Ma se anche ciò non fosse, c’è un’altra ragione ancora migliore, ed è questa: le persone semplici sono indotte a farsi delle illusioni e a fraintendere i comandamenti di Dio; infatti ritengono che tali pellegrinaggi siano una gran buona opera, mentre non è così. È invece una piccola opera buona e sovente una malvagia opera fuorviante, perché non comandata da Dio. Egli ha invece comandato che un uomo si curi di sua moglie e dei suoi figli e dei compiti propri della condizione coniugale, e inoltre che serva e aiuti il suo prossimo. Ora succede che uno, andando in pellegrinaggio a Roma, sperpera più o meno cinquanta o cento fiorini (cosa che nessuno gli ha ordinato di fare) e abbandona moglie e figli, o comunque il suo prossimo, a casa, a patire miseria, mentre ritiene, quello stolto, di voler abbellire la sua disubbidienza e il suo disprezzo del comandamento di Dio con il suo pellegrinaggio fatto di testa sua, e invece non è che una pura insolenza o seduzione diabolica. A questo hanno contribuito i papi con i loro falsi, inventati e stolti anni giubilari che eccitano il popolo, lo allontanano dai comandamenti di Dio e lo attirano verso le loro iniziative seduttrici. Essi stessi hanno istituito ciò che invece avrebbero dovuto proibire. Ma tale istituzione ha fruttato denaro e ha rafforzato la loro falsa potenza, perciò ha dovuto continuare, sebbene sia contraria a Dio e di ostacolo alla salvezza delle anime.

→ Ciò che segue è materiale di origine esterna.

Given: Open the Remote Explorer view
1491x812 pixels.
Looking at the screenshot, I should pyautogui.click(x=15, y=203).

Per estirpare tale credenza falsa e ingannatrice dei semplici cristiani e ristabilire una giusta comprensione delle buone opere, si dovrebbero sopprimere tutti i pellegrinaggi, poiché non c’è nulla di buono in essi, nessun comandamento, nessuna obbedienza, ma solo innumerevoli occasioni per peccare e disprezzare i comandamenti di Dio. Tanti accattoni sono spinti, in occasione dei pellegrinaggi, a commettere innumerevoli mascalzonate; essi imparano a mendicare, pur senza averne bisogno, e vi si abituano. Da ciò deriva il vivere licenzioso e altri mali, che non voglio qui elencare. Chi intende andare in pellegrinaggio o formulare un voto in tal senso, dovrebbe prima indicarne le ragioni al parroco o al suo signore. Se risulta che egli lo fa per compiere una buona opera, il parroco o il suo signore non esitino a calpestare quel suo voto e quella sua opera come un’illusione diabolica. Essi lo spingano piuttosto a investire il denaro e la fatica che un pellegrinaggio comporta nell’obbedienza ai comandamenti di Dio e in opere mille volte migliori, cioè a favore dei suoi familiari o del suo prossimo che vive in povertà. Ma se desidera farlo per la curiosità di vedere città e paesi, sia libero di seguire la sua volontà. Se il voto è stato formulato durante una malattia, si proibiscano simili voti, si contestino e si innalzi al loro posto il comandamento divino: per l’avvenire quella persona si attenga al voto fatto nel battesimo, cioè di osservare la legge divina. Tuttavia, per una volta, gli si può concedere di adempiere il suo voto insensato, per acquietare la sua coscienza. Nessuno vuole più seguire la retta e comune via della legge divina, ciascuno si crea da sé una via nuova e nuovi voti, come se avesse già osservato tutti i comandamenti di Dio“   Martin Lutero, Alla nobiltà cristiana della nazione tedesca, Opere scelte vol 11, a cura di Paolo Ricca, Claudiana 2008. pp. 153-155.